The Prime Minister, who is at his country retreat Chequers, could unveil legislation to override parts of the agreement he struck - effectively tearing up the Northern Ireland Protocol which prevents a hard border with the Republic.
The province was plunged into deeper political turmoil today as the Democratic Unionist Party blocked the election of a new Speaker at the Stormont Assembly - leaving it unable to function.
DUP leader Sir Jeffrey Donaldson claimed: "I believe that we need to send a very clear message to the European Union and to our Government that we are serious about getting this Protocol sorted out.
"Because of the harm it is doing - undermining political stability, damaging the agreements that have formed the basis of political progress made in Northern Ireland, to our economy, contributing to the cost-of-living crisis - this matter needs to be dealt with.
"While others sit on their hands, we are not prepared to do that. We need decisive action taken by the Government."
Blasting the decision, Irish leader Micheal Martin said: "Yes there are issues that unionism has raised with us in respect of the Protocol, but those issues should not prevent the establishment of the Assembly and convening of the Assembly and the formation of the Executive."
Downing Street also hit out at the move.
A No10 spokesman said: “Parties should come together to form an Executive to provide the people of Northern Ireland with the stable government they deserve.”
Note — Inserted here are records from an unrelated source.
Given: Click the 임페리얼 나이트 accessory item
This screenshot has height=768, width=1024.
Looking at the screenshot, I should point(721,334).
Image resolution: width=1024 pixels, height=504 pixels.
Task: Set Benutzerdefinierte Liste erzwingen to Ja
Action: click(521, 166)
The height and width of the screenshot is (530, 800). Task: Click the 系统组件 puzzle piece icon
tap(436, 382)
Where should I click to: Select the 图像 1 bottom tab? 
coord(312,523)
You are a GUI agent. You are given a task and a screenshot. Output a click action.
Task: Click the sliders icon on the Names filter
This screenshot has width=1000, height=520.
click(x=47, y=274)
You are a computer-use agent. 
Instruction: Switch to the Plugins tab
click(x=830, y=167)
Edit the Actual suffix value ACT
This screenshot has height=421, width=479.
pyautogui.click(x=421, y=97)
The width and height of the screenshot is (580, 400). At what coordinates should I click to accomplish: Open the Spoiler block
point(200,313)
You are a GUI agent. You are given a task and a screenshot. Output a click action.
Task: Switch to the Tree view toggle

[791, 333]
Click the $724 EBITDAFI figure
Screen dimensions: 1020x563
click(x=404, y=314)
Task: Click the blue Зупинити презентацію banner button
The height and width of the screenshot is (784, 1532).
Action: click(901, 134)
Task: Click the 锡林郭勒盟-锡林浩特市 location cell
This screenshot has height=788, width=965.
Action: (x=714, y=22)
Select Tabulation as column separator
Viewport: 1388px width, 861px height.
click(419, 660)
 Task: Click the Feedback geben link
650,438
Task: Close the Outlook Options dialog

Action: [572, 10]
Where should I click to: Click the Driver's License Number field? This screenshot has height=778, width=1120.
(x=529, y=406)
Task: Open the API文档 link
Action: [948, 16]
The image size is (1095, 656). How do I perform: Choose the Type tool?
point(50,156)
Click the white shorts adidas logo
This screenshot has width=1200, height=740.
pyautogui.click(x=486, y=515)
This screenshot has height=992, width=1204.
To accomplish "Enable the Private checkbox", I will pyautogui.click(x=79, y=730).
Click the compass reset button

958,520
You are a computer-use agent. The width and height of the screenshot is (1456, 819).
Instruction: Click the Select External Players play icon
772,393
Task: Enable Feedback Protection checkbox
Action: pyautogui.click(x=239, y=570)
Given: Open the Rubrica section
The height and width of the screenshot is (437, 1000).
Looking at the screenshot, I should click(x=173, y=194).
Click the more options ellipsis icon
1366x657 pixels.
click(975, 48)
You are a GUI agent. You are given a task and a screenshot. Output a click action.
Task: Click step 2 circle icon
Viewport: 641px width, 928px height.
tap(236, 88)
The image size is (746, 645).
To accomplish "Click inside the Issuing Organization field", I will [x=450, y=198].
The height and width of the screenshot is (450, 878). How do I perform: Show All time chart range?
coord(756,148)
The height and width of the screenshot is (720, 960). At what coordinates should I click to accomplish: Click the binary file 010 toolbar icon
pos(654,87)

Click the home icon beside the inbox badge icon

The UK is thought to be drawing up plans for legislation to scrap checks on goods flowing from Great Britain to Northern Ireland, which has effectively stayed in the EU’s single market for goods.
The PM could deliver a speech in the coming days calling on Brussels to help overhaul the Protocol.
Talks between London and Brussels could continue while the plan made its way through Parliament.
Critics say the Protocol has drawn a frontier down the Irish Sea, hampering trade within the UK.
But supporters believe the mechanism is key to preventing a hard border on the province’s 310-mile frontier with the Republic - the UK's only land boundary with the EU.
Mr Johnson said the situation is “now very serious”, but stressed the Government was committed to the 1998 Good Friday Agreement peace deal.
Brexit Opportunities Minister Jacob Rees-Mogg accused the EU of trying to punish the UK for Brexit.
"I think it wants to make the UK feel bad about having left the European Union and that underpins its whole policy and it doesn't really mind about the consequences of that,” he claimed.
"We just have to get on with life and recognise that we have left.
“We have to make our own way. We are an independent country, and what the EU wants and thinks is secondary.”
Asked about the implications of the UK Government taking unilateral action on the Protocol, Ireland's foreign affairs minister Simon Coveney warned: "People across the United Kingdom need to understand what that means - it means that your Government is deliberately deciding to breach international law, which is something that every former Prime Minister still alive in Britain has warned against.”